* [EXTRACTED RECORDS]
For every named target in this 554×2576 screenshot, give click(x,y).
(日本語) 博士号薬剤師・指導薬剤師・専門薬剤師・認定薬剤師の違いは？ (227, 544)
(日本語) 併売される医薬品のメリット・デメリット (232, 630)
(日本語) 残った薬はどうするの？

...

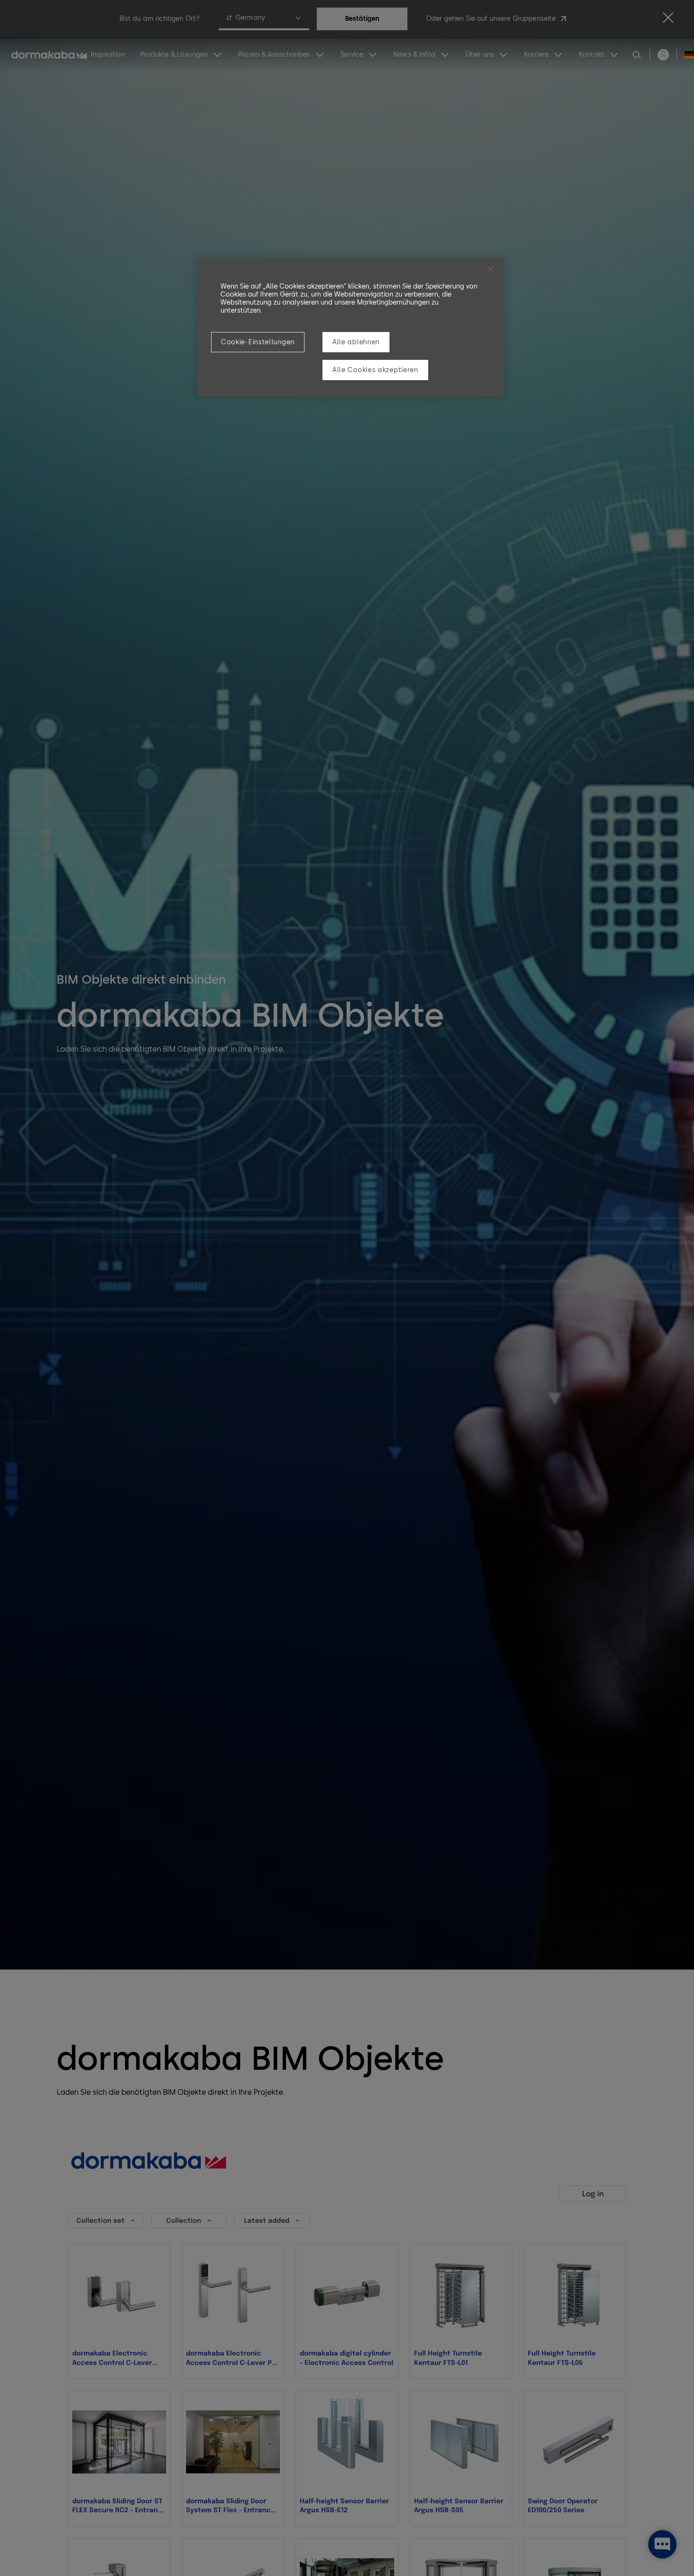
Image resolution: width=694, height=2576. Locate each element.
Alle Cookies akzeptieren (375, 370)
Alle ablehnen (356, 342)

* [TASK STATEMENT] Within the data, tally each line containing the string "Alle". Answer with the number by itself.

* [RESPONSE AREA] 2